Il Mediterraneo non è quindi l’unica rotta possibile, anche se la più sponsorizzata dagli scafisti e dai mercanti della morte: una catena errata di informazioni che Ferrara, soprattutto per i siriani, propone di interrompere utilizzando i blogger locali. «I siriani, soprattutto, sono medici, farmacisti, avvocati, ingegneri che fuggono dalla guerra e hanno accesso alla tecnologia. Potremmo risparmiarli da viaggi rischiosi e drammatici». «Occorrerebbe una tutela in partenza e il diritto d’asilo facilitato – è la proposta di Oliviero Forti, responsabile nazionale del settore Immigrazione Caritas italiana -. Le leggi italiane consentono delle possibilità anche in questa direzione».

Dal canto loro, le diocesi siciliane e italiane in generale, non sono preparate sufficientemente all’accoglienza. «Abbiamo tanti educatori, abbiamo l’otto per mille – prosegue Ferrara – e quindi perché non creare noi centri più umani e non lasciare solo a società esterne la gestione della migrazione?

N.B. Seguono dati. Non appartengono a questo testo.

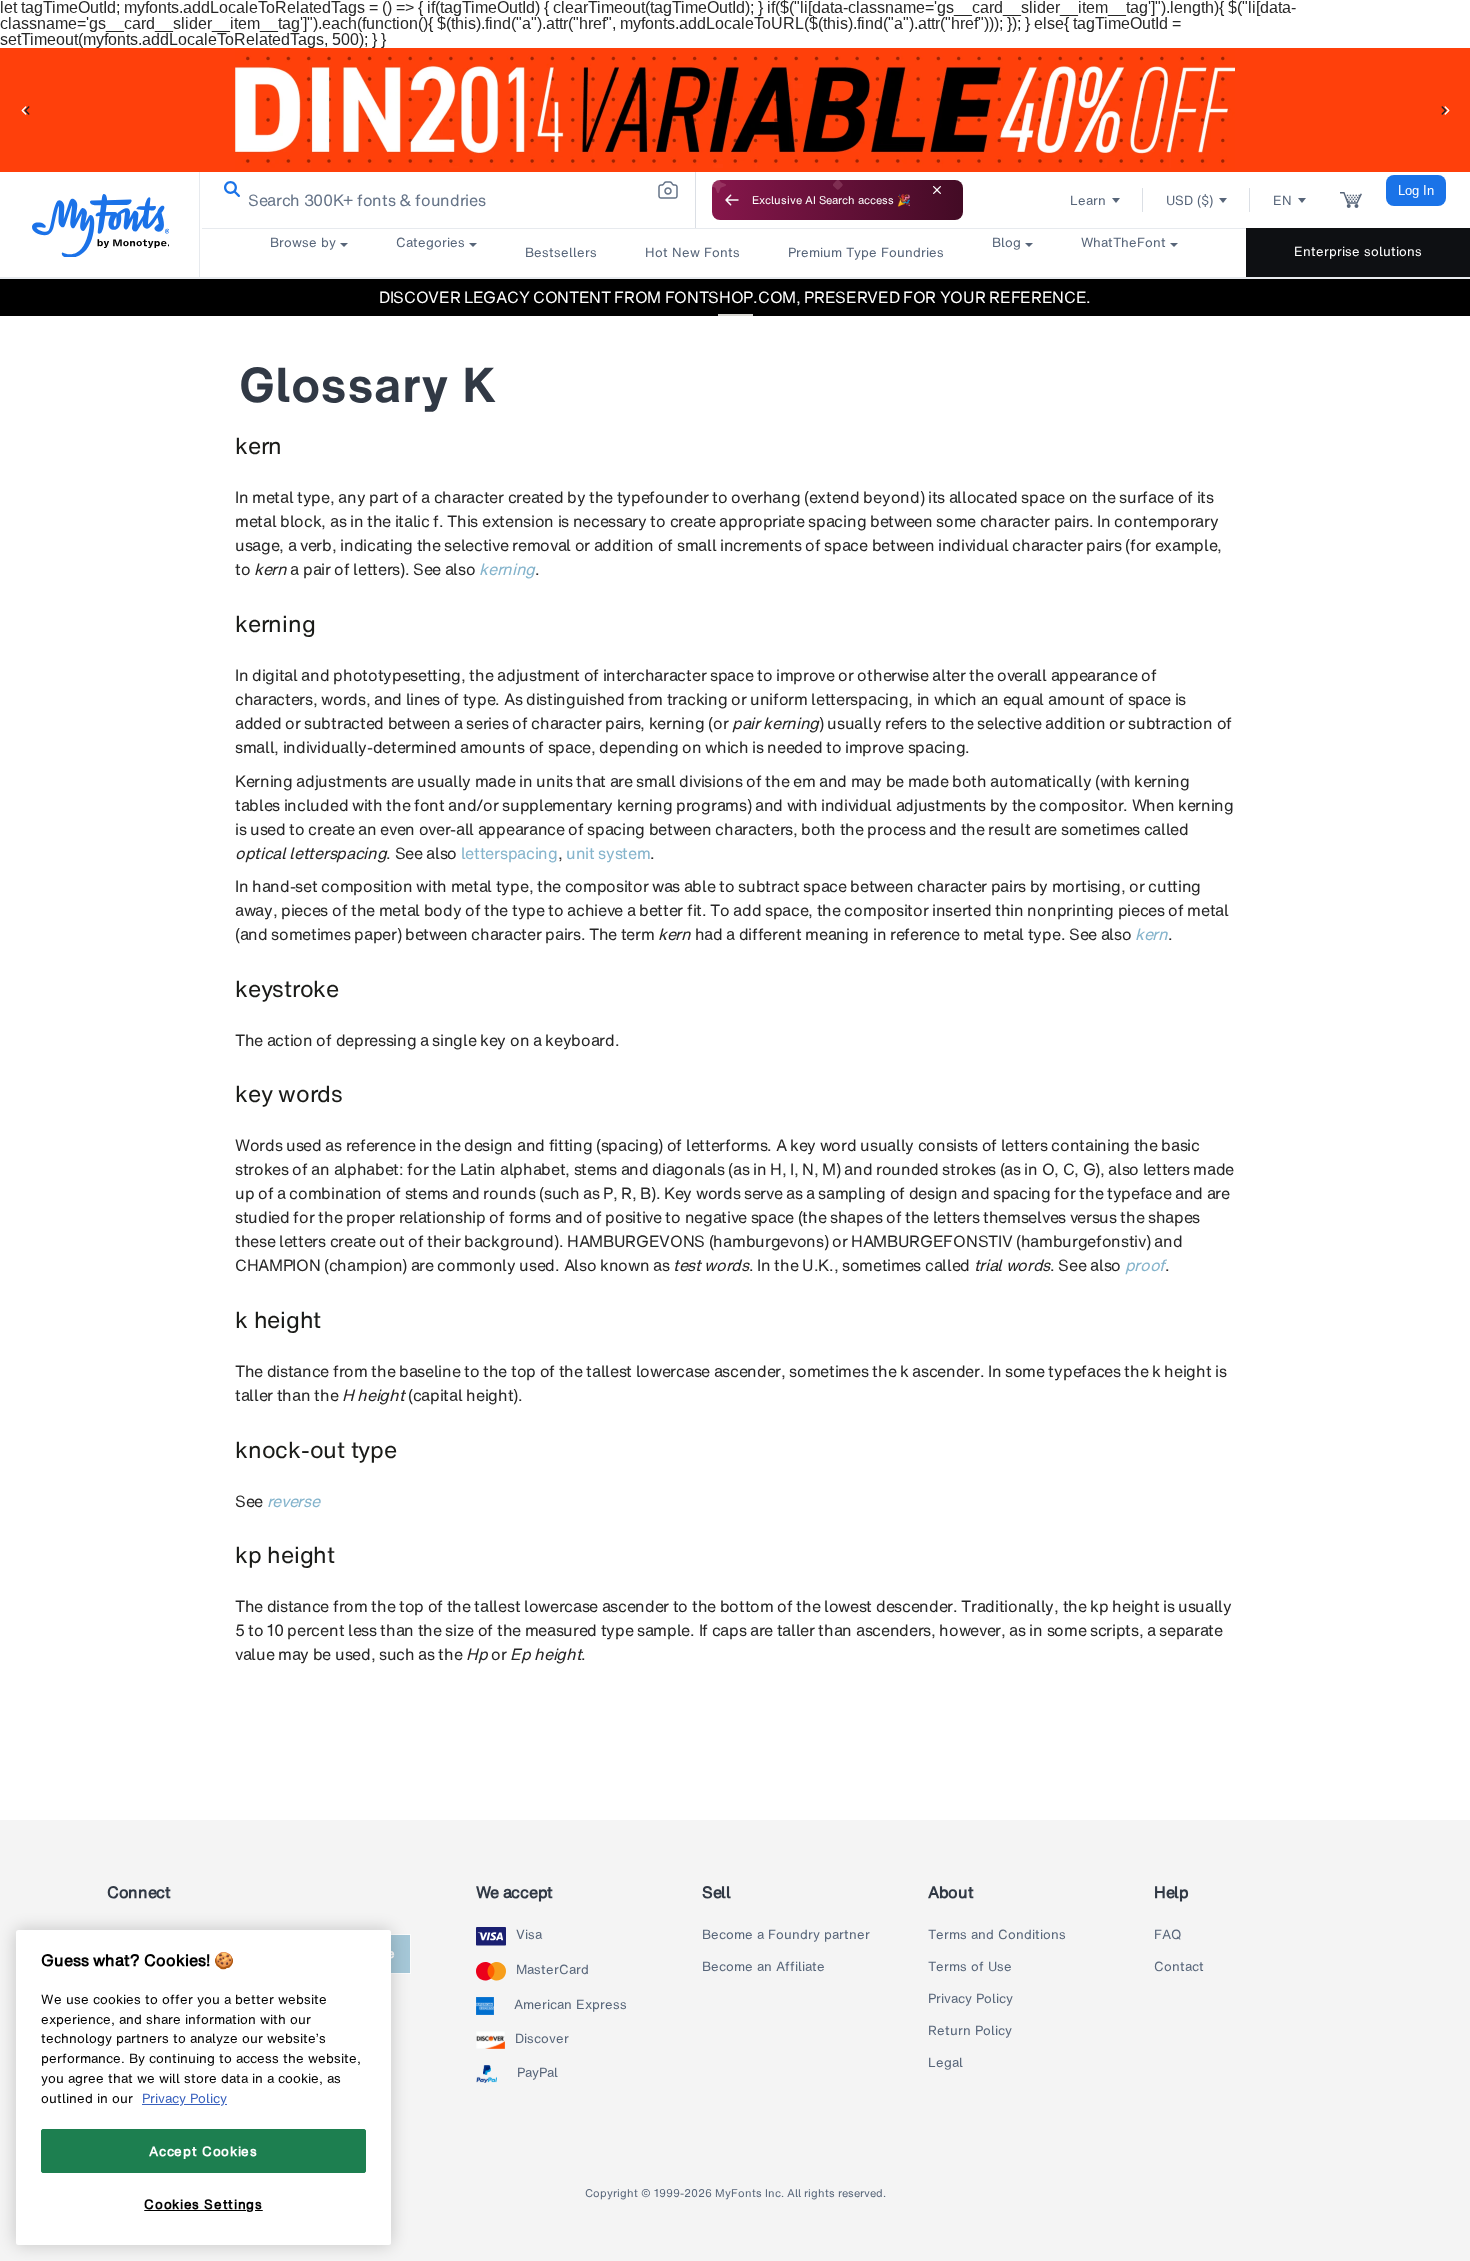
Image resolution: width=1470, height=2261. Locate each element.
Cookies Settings (203, 2204)
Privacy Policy (970, 1999)
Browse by (303, 242)
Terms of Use (970, 1967)
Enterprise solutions (1358, 251)
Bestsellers (561, 252)
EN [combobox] (1282, 200)
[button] (25, 109)
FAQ (1167, 1935)
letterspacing (509, 853)
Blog (1006, 242)
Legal (945, 2063)
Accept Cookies (203, 2151)
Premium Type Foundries (866, 252)
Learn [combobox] (1088, 200)
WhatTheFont (1123, 242)
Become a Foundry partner (786, 1935)
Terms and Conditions (997, 1935)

Per un bambino lo stato italiano versa ogni giorno 70 euro e per accogliere un immigrato in un centro ci vogliono "cash" 1.200 euro, indipendentemente dal periodo di permanenza. Il risultato sono giornate senza niente da fare, nell’attesa di documenti e di controlli. Invece si potrebbero organizzare corsi di lingua e di avvio al lavoro. La Chiesa potrebbe fare di più e noi stiamo studiando come fare, senza pesare sui contribuenti».

Intanto la piazzetta di Lampedusa si trasforma in un campo di calcio: le partite sono una delle rare occasioni di svago, almeno per i ragazzi e per gli uomini. È un piccolo campionato del mondo estemporaneo: non si contano le nazionalità, né si parla dei vissuti tragici. Qui anche un pallone può essere segno di una normalità cercata e calciata con decisione.